#### Exercise
Line by line, return the material below exactly as it reads.

#### Excerpted data
****
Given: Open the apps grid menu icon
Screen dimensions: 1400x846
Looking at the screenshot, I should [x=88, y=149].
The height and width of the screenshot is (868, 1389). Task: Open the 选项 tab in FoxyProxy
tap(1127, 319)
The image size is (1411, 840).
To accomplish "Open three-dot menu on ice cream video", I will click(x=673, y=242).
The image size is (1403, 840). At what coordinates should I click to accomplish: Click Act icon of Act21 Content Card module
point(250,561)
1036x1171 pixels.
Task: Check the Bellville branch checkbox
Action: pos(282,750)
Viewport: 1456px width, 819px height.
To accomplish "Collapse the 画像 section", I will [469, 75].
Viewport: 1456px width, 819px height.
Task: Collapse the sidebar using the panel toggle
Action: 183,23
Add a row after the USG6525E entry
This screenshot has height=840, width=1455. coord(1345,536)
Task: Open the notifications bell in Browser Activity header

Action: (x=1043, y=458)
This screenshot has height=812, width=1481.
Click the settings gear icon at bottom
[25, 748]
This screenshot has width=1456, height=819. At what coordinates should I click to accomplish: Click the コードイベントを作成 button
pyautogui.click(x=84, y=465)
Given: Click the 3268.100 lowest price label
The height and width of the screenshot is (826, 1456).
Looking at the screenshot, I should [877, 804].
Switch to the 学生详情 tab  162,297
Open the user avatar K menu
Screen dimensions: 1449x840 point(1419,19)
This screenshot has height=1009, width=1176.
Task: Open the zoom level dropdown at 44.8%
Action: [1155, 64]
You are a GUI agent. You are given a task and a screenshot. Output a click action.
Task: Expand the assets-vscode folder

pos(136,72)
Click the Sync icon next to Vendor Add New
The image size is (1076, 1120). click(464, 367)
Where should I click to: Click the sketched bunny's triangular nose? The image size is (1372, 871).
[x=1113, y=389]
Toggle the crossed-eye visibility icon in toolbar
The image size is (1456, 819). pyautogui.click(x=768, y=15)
****
#### Result
Given: Open the apps grid menu icon
Screen dimensions: 1400x846
Looking at the screenshot, I should [x=88, y=149].
The height and width of the screenshot is (868, 1389). Task: Open the 选项 tab in FoxyProxy
tap(1127, 319)
The image size is (1411, 840).
To accomplish "Open three-dot menu on ice cream video", I will click(x=673, y=242).
The image size is (1403, 840). At what coordinates should I click to accomplish: Click Act icon of Act21 Content Card module
point(250,561)
1036x1171 pixels.
Task: Check the Bellville branch checkbox
Action: pos(282,750)
Viewport: 1456px width, 819px height.
To accomplish "Collapse the 画像 section", I will [469, 75].
Viewport: 1456px width, 819px height.
Task: Collapse the sidebar using the panel toggle
Action: 183,23
Add a row after the USG6525E entry
This screenshot has height=840, width=1455. coord(1345,536)
Task: Open the notifications bell in Browser Activity header

Action: (x=1043, y=458)
This screenshot has height=812, width=1481.
Click the settings gear icon at bottom
[25, 748]
This screenshot has width=1456, height=819. At what coordinates should I click to accomplish: Click the コードイベントを作成 button
pyautogui.click(x=84, y=465)
Given: Click the 3268.100 lowest price label
The height and width of the screenshot is (826, 1456).
Looking at the screenshot, I should [877, 804].
Switch to the 学生详情 tab  162,297
Open the user avatar K menu
Screen dimensions: 1449x840 point(1419,19)
This screenshot has height=1009, width=1176.
Task: Open the zoom level dropdown at 44.8%
Action: [1155, 64]
You are a GUI agent. You are given a task and a screenshot. Output a click action.
Task: Expand the assets-vscode folder

pos(136,72)
Click the Sync icon next to Vendor Add New
The image size is (1076, 1120). click(464, 367)
Where should I click to: Click the sketched bunny's triangular nose? The image size is (1372, 871).
[x=1113, y=389]
Toggle the crossed-eye visibility icon in toolbar
The image size is (1456, 819). pyautogui.click(x=768, y=15)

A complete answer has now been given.